**TASK INSTRUCTIONS**: Repeat every one of the following items word for word, from the first to the last.

**Stored data**:
--------------------------------------------------

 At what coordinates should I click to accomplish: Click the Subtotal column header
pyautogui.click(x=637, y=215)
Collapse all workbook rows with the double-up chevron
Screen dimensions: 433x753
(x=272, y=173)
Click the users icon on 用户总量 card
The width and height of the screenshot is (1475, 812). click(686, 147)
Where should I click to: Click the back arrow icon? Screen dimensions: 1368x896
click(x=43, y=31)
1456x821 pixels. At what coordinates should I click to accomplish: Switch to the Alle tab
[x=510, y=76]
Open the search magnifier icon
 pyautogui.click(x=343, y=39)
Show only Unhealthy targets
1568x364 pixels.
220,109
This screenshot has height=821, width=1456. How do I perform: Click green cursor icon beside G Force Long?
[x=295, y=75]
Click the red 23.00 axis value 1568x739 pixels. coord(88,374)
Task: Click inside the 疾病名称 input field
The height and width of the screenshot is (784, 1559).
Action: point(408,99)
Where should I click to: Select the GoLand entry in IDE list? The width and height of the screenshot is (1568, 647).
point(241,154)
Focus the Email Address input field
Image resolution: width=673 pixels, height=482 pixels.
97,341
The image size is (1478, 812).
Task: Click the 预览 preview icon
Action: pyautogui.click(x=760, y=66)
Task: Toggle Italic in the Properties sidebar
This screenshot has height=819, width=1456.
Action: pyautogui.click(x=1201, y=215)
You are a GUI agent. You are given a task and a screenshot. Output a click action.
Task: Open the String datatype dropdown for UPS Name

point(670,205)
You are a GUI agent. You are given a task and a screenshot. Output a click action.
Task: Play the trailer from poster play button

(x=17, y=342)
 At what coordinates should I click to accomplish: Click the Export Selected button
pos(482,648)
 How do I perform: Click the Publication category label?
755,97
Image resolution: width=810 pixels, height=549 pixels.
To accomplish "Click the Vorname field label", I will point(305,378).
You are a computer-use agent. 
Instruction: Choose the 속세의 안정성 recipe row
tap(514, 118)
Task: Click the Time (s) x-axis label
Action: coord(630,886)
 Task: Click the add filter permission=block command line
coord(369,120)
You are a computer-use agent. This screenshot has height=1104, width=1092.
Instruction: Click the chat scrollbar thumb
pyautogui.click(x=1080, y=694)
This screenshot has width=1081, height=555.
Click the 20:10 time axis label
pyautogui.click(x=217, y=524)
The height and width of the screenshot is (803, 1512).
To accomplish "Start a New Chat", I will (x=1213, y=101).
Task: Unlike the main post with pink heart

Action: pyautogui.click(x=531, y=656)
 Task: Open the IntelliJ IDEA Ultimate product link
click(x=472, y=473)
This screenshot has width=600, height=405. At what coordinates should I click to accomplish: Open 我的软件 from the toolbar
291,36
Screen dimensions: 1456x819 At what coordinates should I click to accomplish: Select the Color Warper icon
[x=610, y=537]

--------------------------------------------------

**RESULT BELOW**:
 At what coordinates should I click to accomplish: Click the Subtotal column header
pyautogui.click(x=637, y=215)
Collapse all workbook rows with the double-up chevron
Screen dimensions: 433x753
(x=272, y=173)
Click the users icon on 用户总量 card
The width and height of the screenshot is (1475, 812). click(686, 147)
Where should I click to: Click the back arrow icon? Screen dimensions: 1368x896
click(x=43, y=31)
1456x821 pixels. At what coordinates should I click to accomplish: Switch to the Alle tab
[x=510, y=76]
Open the search magnifier icon
 pyautogui.click(x=343, y=39)
Show only Unhealthy targets
1568x364 pixels.
220,109
This screenshot has height=821, width=1456. How do I perform: Click green cursor icon beside G Force Long?
[x=295, y=75]
Click the red 23.00 axis value 1568x739 pixels. coord(88,374)
Task: Click inside the 疾病名称 input field
The height and width of the screenshot is (784, 1559).
Action: point(408,99)
Where should I click to: Select the GoLand entry in IDE list? The width and height of the screenshot is (1568, 647).
point(241,154)
Focus the Email Address input field
Image resolution: width=673 pixels, height=482 pixels.
97,341
The image size is (1478, 812).
Task: Click the 预览 preview icon
Action: pyautogui.click(x=760, y=66)
Task: Toggle Italic in the Properties sidebar
This screenshot has height=819, width=1456.
Action: pyautogui.click(x=1201, y=215)
You are a GUI agent. You are given a task and a screenshot. Output a click action.
Task: Open the String datatype dropdown for UPS Name

point(670,205)
You are a GUI agent. You are given a task and a screenshot. Output a click action.
Task: Play the trailer from poster play button

(x=17, y=342)
 At what coordinates should I click to accomplish: Click the Export Selected button
pos(482,648)
 How do I perform: Click the Publication category label?
755,97
Image resolution: width=810 pixels, height=549 pixels.
To accomplish "Click the Vorname field label", I will point(305,378).
You are a computer-use agent. 
Instruction: Choose the 속세의 안정성 recipe row
tap(514, 118)
Task: Click the Time (s) x-axis label
Action: coord(630,886)
 Task: Click the add filter permission=block command line
coord(369,120)
You are a computer-use agent. This screenshot has height=1104, width=1092.
Instruction: Click the chat scrollbar thumb
pyautogui.click(x=1080, y=694)
This screenshot has width=1081, height=555.
Click the 20:10 time axis label
pyautogui.click(x=217, y=524)
The height and width of the screenshot is (803, 1512).
To accomplish "Start a New Chat", I will (x=1213, y=101).
Task: Unlike the main post with pink heart

Action: pyautogui.click(x=531, y=656)
 Task: Open the IntelliJ IDEA Ultimate product link
click(x=472, y=473)
This screenshot has width=600, height=405. At what coordinates should I click to accomplish: Open 我的软件 from the toolbar
291,36
Screen dimensions: 1456x819 At what coordinates should I click to accomplish: Select the Color Warper icon
[x=610, y=537]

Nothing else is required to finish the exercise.